Extrait du texte:
Jusqu’à récemment, j’ai tout fait pour cacher mon âge.
«J’ai jusqu’à récemment tout fait pour cacher mon âge, souligne Lara Gervaise, 26 ans depuis quelques semaines. Je ne vous dis pas le nombre de fois où nos interlocuteurs se sont d’emblée tournés vers Edoardo comme s’ils ne concevaient pas qu’une femme jeune puisse être un ingénieur, un vrai. Le type de réflexes qu’on observe d’ailleurs plus souvent dans les rapports B to B que dans nos relations avec le monde médical. Je comprends, mais le monde change.» Et d’ajouter qu’elle a beaucoup de chance d’avoir un partenaire complémentaire à elle et ouvert. Le yin et le yang, en effet.
Croissance, éthique et ambitions globales
Sur les données financières de Virtuosis, les deux associés restent discrets. En réalité, les premières rentrées conséquentes sont récentes. Elles vont permettre d’engager de nouveaux collaborateurs, notamment dans le commercial, et d’offrir des salaires compétitifs aux collaborateurs actuels. Pour éviter d’être dilués par des investisseurs extérieurs, Lara Gervaise et Edoardo Giudice n’ont jusqu’ici pas fait appel à des sociétés de capital-risque. L’idée est de consolider d’abord la base scientifique de l’entreprise et de renforcer encore les collaborations avec les universités et les instituts de recherche avant de booster le chiffre d’affaires. «C’est cet écosystème bâti ces six dernières années qui fait notre force», disent-ils de concert.

Exercices:
**A)** D'après le texte sur Virtuosis, à quel type de sociétés Lara Gervaise et Edoardo Giudice n'ont-ils pas fait appel jusqu'ici ?
**B)** Poursuivez le texte sur Virtuosis à partir de sa dernière phrase.

Entrées extraites:

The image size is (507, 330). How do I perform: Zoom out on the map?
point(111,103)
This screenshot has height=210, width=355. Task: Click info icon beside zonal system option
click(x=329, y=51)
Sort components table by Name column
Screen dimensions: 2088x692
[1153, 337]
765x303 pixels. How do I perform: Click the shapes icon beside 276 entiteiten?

Corrigé:
**A)** Ils n'ont pas fait appel à des sociétés de capital-risque.

**B)**
Fin avril, le tandem participait à Tampa, en Floride, à un congrès des spécialistes des biomarqueurs de la voix. Ils en ont profité pour faire un saut à Boston et nouer des contacts avec le MIT et la Harvard Medical School, entre autres institutions prestigieuses. Dans les milieux académiques, l’humeur est morose, les coupes budgétaires anticipées touchant près de la moitié des projets de recherche, merci Donald Trump! Pour la recherche d’investisseurs, une fois l’incertitude actuelle dissipée, les Etats-Unis continuent d’offrir un environnement favorable. «Les Américains voient grand, ils ont un autre rapport au risque. A contrario, le marché européen reste dans notre domaine très fragmenté et sujet à des réglementations nationales.»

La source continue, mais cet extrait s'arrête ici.